Non-journalists like Roland Marchal of the Centre d’Etudes et de Recherches Internationales in Paris and Khaled Mansour, spokesman for the World Food Program, praised some Western coverage—including that of the BBC and the New York Times columnist Nicholas Kristof—for putting a human face on the Darfur conflict by focusing on the plight of individuals. Al-Hayat was also singled out as “indefatigable in its continuous coverage of the events in Darfur.” But the overwhelming message was that when most Arab media bother to report on the crisis, they focus on political machinations, not human impact. “Arab media coverage is like a person on a plane looking down,” said Sudanese Member of Parliament and political activist Salih Mahmoud Osman, while Western coverage portrays the pain of the victims.

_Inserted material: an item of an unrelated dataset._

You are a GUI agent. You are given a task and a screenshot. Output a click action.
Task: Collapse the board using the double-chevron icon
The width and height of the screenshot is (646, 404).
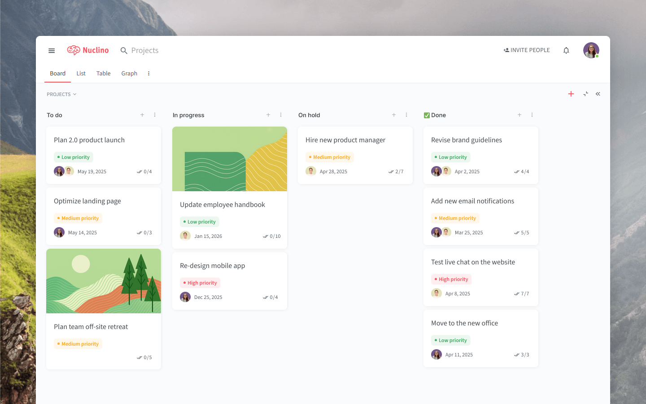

Arab journalists express unprecedented self-criticism
But it wasn’t the “experts” alone who were critical. This writer has never heard a group of Arab journalists so brutally frank in public about the pressures and pitfalls of their own coverage.
“We Arab journalists, sorry to say, deal with Darfur as governments do,” said Tahir el-Mardi, Khartoum correspondent for Al Jazeera. “We have 22 agendas on Darfur and the West has one. Arab journalists, to say the truth, are entangled in political issues.” Mohamed Barakat, political editor at the Egyptian daily Al-Akhbar, said that in the Arab world, all politics truly are local: “There is an agenda which is local according to the country in which it takes place.”

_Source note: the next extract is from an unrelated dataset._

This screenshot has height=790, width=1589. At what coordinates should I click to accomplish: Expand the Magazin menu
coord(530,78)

Others pointed to the constant talk of Zionist plots and Western conspiracies in Arab coverage of Darfur, the preoccupation with “strategic Arab interests,” and what one political editor called the “fantasies” about a Western oil grab, all of which came at the cost of reporting on the human toll.
Al-Gizouli of the Sudanese writer’s union said the history of Arab journalism is to blame. An entire generation of journalists and intellectuals were weaned on the notions of Arab mobilization and confrontation in the face of the imperialist and colonialist aggressor. That legacy is heard in the Darfur coverage. “There is no voice but the battle with Israel and the imperialists. That is what has been fed to the Arab intellectuals. If there is no role for Zionists, [the Arab reporter] creates it from his own imagination and Zionism means conspiracy, the main gallows on which hangs the conscience of the journalists.”
“The Arab journalist is an offspring of his environment,” agreed Hissou of Deutsche Welle. “We had imperialism and Zionism with double-standards. Arab officials say Bush is jeopardizing Sudan, so Arab journalists must accept this conspiracy.” He read a series of excerpts from Arab coverage that, he claimed, demonstrated that the reporting “is heavily freighted with ideological and political assumptions that … imperil our journalistic neutrality.” Hissou quoted Al-Hayat’s influential columnist Jihad Khazen as writing that the Bush administration and the Israel lobby are using Darfur “as a smokescreen to hide other crimes, from Palestine to Iraq” and Hissou claimed that while Al Jazeera has given substantial coverage to Darfur, “it has invited Arab analysts, writers, and physicians to ridicule all reports transmitted by the global television networks on the various acts of murder, rape, and forced displacement.” El-Mardi of Al Jazeera’s Khartoum bureau countered by saying that the channel covers the crisis “in an objective manner” and “any topic concerning policy in Sudan has the opinion, the facts and the counter-opinion. If it does not, it does not go to air.” However, he added, “Darfur is a political issue in the first instance” and “there is a very thin line between the professional journalist and the political person.”